Dataset items ->
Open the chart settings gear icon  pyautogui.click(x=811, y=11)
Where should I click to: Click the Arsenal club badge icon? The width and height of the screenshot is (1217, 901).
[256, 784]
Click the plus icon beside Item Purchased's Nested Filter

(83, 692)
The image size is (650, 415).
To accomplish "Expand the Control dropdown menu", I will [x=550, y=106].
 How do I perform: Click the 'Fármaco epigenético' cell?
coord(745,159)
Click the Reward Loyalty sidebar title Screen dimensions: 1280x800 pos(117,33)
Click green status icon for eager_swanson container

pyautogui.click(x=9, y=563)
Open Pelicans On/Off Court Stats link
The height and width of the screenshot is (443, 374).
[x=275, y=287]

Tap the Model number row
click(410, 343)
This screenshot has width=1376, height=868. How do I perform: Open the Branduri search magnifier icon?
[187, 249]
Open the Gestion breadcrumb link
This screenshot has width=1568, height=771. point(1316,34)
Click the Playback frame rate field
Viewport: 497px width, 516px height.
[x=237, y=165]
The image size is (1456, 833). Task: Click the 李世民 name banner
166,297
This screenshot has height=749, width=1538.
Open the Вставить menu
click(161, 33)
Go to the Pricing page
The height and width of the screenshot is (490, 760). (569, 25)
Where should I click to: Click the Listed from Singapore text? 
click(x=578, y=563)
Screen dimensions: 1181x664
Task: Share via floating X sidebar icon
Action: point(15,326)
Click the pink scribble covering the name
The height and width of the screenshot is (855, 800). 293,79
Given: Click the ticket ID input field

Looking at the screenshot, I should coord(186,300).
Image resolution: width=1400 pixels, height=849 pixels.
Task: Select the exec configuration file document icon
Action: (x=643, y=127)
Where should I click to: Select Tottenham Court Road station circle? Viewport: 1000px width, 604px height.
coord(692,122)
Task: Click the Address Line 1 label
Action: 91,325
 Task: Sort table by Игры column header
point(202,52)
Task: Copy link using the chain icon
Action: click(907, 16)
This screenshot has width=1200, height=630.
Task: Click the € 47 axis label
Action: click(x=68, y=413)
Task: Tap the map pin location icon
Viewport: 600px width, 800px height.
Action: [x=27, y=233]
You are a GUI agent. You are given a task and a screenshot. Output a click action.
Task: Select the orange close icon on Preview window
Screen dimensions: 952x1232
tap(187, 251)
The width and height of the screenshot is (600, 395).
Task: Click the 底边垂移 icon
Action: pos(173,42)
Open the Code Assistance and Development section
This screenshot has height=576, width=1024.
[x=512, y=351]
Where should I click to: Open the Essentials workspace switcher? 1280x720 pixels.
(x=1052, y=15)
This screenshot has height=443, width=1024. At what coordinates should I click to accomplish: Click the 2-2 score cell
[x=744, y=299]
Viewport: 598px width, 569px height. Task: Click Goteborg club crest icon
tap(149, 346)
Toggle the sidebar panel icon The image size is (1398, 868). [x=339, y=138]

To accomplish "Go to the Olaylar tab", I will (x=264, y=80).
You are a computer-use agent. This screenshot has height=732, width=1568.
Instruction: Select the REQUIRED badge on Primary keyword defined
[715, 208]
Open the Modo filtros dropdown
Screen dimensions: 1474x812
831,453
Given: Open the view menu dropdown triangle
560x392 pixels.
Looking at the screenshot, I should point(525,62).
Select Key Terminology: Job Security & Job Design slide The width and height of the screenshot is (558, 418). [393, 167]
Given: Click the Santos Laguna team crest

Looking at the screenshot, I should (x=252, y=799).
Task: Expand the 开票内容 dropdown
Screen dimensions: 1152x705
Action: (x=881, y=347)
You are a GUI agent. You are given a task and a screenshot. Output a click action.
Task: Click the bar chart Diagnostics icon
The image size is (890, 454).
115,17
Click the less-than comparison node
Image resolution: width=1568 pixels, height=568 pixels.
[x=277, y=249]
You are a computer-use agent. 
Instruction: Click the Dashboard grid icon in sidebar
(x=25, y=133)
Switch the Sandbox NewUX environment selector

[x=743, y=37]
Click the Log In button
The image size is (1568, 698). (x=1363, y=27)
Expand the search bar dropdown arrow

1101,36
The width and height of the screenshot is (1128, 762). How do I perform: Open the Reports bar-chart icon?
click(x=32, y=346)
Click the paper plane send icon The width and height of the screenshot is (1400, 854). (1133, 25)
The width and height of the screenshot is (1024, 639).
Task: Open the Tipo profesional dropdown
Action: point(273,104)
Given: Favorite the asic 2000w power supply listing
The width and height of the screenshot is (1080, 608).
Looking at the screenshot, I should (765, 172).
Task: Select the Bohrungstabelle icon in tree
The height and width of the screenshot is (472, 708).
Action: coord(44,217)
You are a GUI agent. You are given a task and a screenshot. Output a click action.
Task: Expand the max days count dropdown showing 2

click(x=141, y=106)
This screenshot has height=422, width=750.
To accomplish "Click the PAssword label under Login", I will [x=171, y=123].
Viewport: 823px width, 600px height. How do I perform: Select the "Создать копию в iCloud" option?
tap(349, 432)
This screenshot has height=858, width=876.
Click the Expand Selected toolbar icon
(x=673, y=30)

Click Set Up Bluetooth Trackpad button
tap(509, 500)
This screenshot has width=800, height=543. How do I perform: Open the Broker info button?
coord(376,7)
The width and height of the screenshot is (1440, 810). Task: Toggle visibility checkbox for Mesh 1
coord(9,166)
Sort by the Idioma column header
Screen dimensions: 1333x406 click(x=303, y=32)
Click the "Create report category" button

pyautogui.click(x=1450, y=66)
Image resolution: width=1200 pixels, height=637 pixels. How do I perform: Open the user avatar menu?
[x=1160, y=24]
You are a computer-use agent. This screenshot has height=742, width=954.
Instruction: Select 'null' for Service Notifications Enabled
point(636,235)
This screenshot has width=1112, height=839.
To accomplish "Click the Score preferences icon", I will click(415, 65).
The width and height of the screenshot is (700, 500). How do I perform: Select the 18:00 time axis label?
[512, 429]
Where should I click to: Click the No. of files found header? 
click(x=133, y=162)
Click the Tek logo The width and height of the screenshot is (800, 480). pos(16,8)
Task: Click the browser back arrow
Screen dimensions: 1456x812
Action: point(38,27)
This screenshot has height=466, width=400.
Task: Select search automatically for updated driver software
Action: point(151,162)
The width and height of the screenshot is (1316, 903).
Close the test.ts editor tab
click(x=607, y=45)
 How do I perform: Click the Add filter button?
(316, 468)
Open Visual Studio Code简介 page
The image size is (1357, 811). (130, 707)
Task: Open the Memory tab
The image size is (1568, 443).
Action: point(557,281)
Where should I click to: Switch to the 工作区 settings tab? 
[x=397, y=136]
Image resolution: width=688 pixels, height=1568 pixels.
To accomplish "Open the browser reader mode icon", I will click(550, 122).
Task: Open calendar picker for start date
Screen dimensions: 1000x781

Task description -> Out of the data above, set down the lines from the one with "Sort by the Idioma column header" to the one with "has height=742, width=954.", both included, exactly as written and with no additions.

Written reply ->
Sort by the Idioma column header
Screen dimensions: 1333x406 click(x=303, y=32)
Click the "Create report category" button

pyautogui.click(x=1450, y=66)
Image resolution: width=1200 pixels, height=637 pixels. How do I perform: Open the user avatar menu?
[x=1160, y=24]
You are a computer-use agent. This screenshot has height=742, width=954.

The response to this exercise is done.